While I might be slightly squeamish about staying in Austrian Andreas Strauss’s open-to-the-public, semi-outdoor, pay-what-you-want dasparkhotel, I love the idea of using drain pipe sections as small outdoor structures. I have no idea if it’s really all that cost-effective. My guess is that the pipe itself is pretty cheap, but getting it where you want it to be is not. But high cool points.

54 thoughts on “Drain Pipe Hotel

  1. mark cornelius says:

    Yeah, I’ve thought about these as shelter of some kind, but as you say, getting it to location might be expensive. I’d like to have one in my backyard, though – maybe strategically placed out of the sun with a little mosquito netting over the ends. Looks like a cool space to rest and think.

    I enjoy these articles on small shelters, BTW, like this and some of Deek’s Yellow House exploits. Good Stuff, Make:

  2. kellbot says:

    I imagine the custom-built bedframe isn’t cheap either, but it’s still neat looking.

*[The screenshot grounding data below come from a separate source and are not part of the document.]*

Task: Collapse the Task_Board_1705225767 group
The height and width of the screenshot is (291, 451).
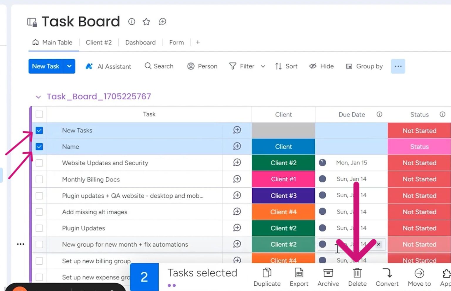Action: 38,97
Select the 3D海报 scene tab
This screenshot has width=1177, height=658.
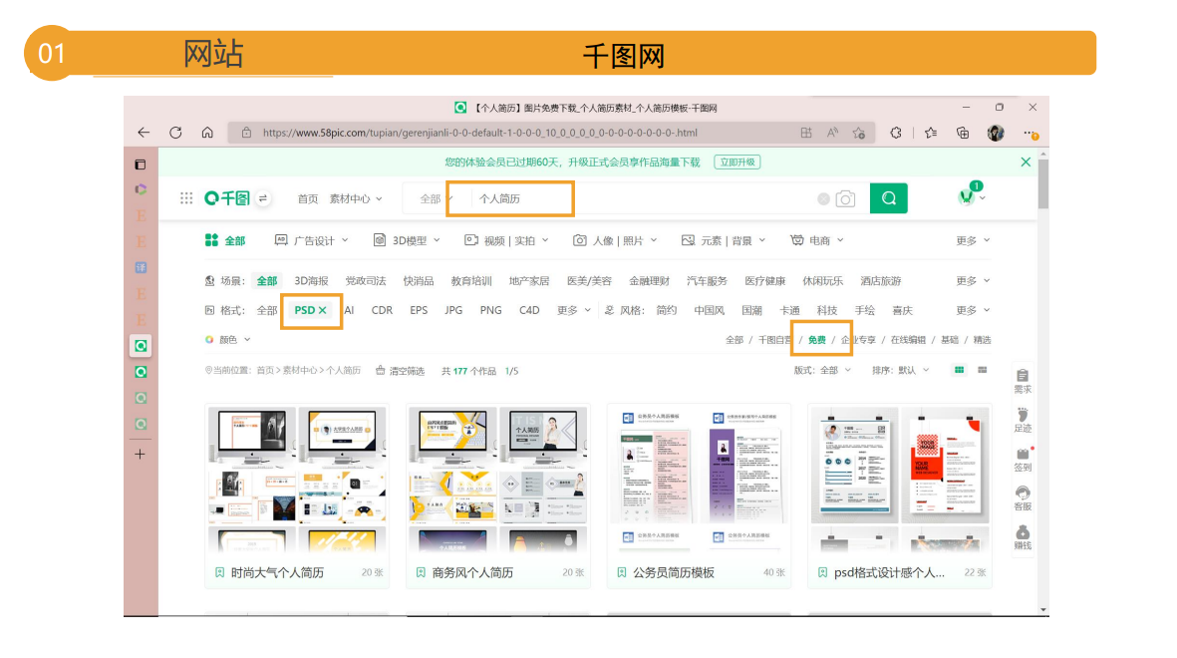(311, 281)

  3. Luis E. Rodriguez says:

    Could be another maker space form!

  4. Anonymous says:

    “Drain Pipe Hotel:  Welcome Hobbits!”

  5. Anonymous says:

    “Drain Pipe Hotel:  Welcome Hobbits!”

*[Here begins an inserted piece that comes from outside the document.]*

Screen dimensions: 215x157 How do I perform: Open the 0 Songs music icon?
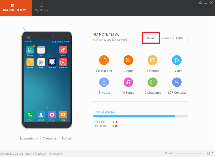pyautogui.click(x=128, y=82)
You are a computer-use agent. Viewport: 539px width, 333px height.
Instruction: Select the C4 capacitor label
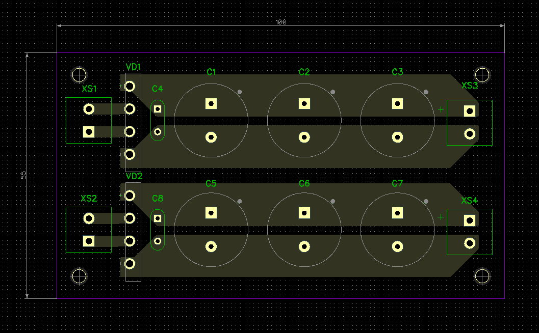pyautogui.click(x=158, y=89)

  6. Stuart Nicholson says:

    This may be a naive question, but where’s the insulation? Won’t naked concrete pipe sections get rather cold over night?

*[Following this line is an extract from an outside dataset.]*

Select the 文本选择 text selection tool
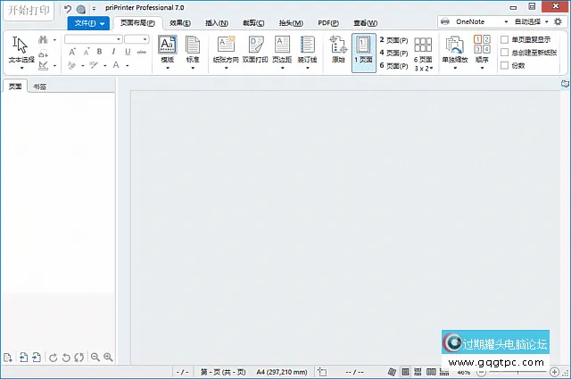This screenshot has height=379, width=571. click(x=21, y=51)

  7. Stuart Nicholson says:

    This may be a naive question, but where’s the insulation? Won’t naked concrete pipe sections get rather cold over night?

  8. Stuart Nicholson says:

    This may be a naive question, but where’s the insulation? Won’t naked concrete pipe sections get rather cold over night?

  9. Michael Garrett says:

    My wife and I have outdoor  kennels for our dogs, this gives me ideas !

  10. azindn says:

    Three concerns:  1) bathroom, 2) minibar, 3) phone to call for room service!

  11. azindn says:

    Three concerns:  1) bathroom, 2) minibar, 3) phone to call for room service!

    1. Chuck Addams says:

      It’s a sewer pipe, who needs a bathroom?

    2. Anonymous says:

      1) Porta-potty; 2) BYOB; 3) Cell phone with Domino’s on speed dial!

  12. julie burkey says:

    my elementary school used to have a few of these on the playground.  hanging out in “the pipes” was the coolest part of recess.  how awesome these are!

  13. Bryan Carreno says:

    That look’s nice,how are rates for like a month?

    1. strauss says:

      ..dasparkhotel works with a pay as you wish system !!

  14. Bryan Carreno says:

    That look’s nice,how are rates for like a month?

  15. Joe Kozak says:

    I looked into this…  up to 80inch diameter, up to 3000$ as memory serves, up to 12,000 lbs!… not exactly carbon footprint lightweight, unless you amortize over 1000 years!!  Build a nice, freshly carbon-sequestered pine mini bunk instead. Concrete takes a lot of fossil fuels to produce.

  16. Joe Kozak says:

    you can buy a nice two-piece 14foot diameter metal culvert (2 x 30 feet long sections) for $60,000 just about 10 miles North from St. Louis on  I-55 in Illinois on the West side of the highway.  Look for giant spray painted number on tube.  I wanted to make a quonset garage with it, but PRICEY!

  17. Anonymous says:

    This isn’t the first time people have lived in pipes! The Oakland Museum of California tells this story in the Gallery of California History: At the foot of 19th Avenue in Oakland, nearly 200 people lived in leftover concrete sewer pipes, scavenging vegetables from nearby grocery wholesalers. They called their village “Miseryville,” but the press dubbed it “Pipe City.” From the Central Valley to coastal cities, homeless families built roadside camps and makeshift shantytowns like this. With foreclosures at an all-time high and migrants pouring into the state, housing was scarce and people found shelter where they could.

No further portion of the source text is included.